Start of Block
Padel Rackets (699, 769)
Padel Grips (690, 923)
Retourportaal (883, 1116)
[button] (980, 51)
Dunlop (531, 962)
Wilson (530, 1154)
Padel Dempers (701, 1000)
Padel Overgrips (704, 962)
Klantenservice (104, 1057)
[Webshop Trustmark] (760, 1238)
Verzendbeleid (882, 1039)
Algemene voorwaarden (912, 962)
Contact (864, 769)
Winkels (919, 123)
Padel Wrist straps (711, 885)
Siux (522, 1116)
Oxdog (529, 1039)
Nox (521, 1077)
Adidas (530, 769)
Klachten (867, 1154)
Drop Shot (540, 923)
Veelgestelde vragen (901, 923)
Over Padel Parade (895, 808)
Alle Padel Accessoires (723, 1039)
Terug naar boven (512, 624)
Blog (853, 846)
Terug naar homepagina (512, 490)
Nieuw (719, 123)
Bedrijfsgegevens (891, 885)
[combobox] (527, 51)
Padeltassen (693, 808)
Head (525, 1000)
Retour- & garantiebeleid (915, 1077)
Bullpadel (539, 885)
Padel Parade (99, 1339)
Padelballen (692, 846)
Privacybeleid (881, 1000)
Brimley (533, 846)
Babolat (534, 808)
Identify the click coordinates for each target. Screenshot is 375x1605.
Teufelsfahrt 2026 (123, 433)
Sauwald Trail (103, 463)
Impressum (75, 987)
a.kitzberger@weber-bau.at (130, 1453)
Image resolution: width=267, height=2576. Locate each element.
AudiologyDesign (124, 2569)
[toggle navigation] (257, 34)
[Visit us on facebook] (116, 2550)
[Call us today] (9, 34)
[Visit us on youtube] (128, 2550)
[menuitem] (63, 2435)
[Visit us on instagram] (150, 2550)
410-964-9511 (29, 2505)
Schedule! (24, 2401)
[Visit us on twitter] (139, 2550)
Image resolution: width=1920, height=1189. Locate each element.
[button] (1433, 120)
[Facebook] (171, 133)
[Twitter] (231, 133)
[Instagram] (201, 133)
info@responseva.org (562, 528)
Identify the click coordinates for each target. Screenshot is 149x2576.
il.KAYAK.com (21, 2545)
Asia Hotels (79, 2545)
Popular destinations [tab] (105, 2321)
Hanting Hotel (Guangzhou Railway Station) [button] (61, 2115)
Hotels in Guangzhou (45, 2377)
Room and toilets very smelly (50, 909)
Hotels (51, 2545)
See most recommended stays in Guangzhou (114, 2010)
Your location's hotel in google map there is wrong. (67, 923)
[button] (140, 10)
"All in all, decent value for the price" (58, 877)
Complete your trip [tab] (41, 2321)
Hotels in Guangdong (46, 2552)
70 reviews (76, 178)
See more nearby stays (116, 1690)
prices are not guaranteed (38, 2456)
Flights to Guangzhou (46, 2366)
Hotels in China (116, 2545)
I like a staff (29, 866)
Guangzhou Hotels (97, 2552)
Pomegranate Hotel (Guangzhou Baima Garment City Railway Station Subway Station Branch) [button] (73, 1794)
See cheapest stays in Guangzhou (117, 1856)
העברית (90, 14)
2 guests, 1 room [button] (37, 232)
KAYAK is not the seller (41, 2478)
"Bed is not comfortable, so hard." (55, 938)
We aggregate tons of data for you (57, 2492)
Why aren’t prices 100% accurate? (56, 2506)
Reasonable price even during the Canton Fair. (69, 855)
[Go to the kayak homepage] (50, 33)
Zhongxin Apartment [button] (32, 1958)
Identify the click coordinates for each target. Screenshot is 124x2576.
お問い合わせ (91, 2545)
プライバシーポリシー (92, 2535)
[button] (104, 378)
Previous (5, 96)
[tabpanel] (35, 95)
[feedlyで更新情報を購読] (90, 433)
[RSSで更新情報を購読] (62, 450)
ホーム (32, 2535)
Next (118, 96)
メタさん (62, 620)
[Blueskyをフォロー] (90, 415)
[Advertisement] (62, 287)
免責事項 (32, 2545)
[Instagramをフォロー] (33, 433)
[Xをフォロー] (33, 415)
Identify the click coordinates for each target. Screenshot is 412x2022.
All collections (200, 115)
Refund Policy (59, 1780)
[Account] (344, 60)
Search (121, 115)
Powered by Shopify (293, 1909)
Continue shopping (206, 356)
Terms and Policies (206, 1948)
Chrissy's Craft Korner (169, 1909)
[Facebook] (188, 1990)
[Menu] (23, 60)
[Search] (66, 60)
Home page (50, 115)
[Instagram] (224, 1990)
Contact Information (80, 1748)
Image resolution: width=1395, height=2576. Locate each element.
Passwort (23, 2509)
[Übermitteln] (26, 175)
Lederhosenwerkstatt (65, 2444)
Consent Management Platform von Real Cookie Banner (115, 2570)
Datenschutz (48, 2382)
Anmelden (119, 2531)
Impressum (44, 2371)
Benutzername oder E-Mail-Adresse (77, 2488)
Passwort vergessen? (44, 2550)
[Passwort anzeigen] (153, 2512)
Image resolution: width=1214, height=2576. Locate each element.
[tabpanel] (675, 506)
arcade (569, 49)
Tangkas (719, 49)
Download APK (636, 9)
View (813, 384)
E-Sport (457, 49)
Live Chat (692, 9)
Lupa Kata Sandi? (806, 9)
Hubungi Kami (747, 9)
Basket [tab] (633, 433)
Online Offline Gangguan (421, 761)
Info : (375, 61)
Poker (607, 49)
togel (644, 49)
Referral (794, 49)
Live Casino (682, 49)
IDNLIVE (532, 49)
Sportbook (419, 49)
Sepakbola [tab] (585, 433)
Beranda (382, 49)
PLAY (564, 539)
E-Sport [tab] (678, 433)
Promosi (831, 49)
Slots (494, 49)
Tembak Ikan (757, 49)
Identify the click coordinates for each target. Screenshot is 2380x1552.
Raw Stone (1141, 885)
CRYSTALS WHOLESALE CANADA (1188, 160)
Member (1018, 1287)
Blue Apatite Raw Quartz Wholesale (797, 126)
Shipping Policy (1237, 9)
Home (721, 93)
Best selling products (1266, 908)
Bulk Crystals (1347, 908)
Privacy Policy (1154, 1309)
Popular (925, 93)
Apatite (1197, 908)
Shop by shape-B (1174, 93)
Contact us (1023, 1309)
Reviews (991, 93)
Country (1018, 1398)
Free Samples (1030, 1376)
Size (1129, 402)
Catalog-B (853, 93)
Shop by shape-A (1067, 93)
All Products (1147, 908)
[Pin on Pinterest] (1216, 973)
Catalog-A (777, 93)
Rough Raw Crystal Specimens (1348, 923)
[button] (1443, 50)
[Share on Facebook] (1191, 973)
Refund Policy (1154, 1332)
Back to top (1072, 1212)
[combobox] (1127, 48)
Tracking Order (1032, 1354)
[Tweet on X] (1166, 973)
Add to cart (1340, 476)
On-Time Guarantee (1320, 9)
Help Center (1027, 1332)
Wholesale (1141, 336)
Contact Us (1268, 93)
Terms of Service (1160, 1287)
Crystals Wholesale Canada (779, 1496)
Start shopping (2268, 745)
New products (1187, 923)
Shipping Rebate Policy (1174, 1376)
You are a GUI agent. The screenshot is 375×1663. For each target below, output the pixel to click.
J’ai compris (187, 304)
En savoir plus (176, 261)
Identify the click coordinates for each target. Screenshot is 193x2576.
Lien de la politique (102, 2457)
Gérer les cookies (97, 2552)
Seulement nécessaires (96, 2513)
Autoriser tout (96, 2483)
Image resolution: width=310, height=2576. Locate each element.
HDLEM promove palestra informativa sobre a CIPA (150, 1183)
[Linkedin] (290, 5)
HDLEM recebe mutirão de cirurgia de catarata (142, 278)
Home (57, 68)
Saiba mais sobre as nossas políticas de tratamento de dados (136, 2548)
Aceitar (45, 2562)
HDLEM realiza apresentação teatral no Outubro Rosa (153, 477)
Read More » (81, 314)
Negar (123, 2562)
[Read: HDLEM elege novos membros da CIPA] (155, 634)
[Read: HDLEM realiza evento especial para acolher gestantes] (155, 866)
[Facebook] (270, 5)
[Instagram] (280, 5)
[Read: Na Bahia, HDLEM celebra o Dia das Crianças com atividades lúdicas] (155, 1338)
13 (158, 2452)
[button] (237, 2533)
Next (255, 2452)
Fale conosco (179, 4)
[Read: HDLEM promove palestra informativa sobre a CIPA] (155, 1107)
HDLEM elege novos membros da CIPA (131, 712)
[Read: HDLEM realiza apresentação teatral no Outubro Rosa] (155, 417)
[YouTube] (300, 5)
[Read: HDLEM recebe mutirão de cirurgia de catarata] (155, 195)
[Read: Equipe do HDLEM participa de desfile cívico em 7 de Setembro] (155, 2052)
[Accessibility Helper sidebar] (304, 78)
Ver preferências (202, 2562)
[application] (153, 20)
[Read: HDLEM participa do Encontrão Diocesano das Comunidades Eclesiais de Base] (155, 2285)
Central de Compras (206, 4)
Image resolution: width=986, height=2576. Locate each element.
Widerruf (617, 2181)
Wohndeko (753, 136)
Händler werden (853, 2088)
End of Block
Problem to work on
Using the records above, gather all lines where the string "recebe" is present.

Exercise solution
HDLEM recebe mutirão de cirurgia de catarata (142, 278)
[Read: HDLEM recebe mutirão de cirurgia de catarata] (155, 195)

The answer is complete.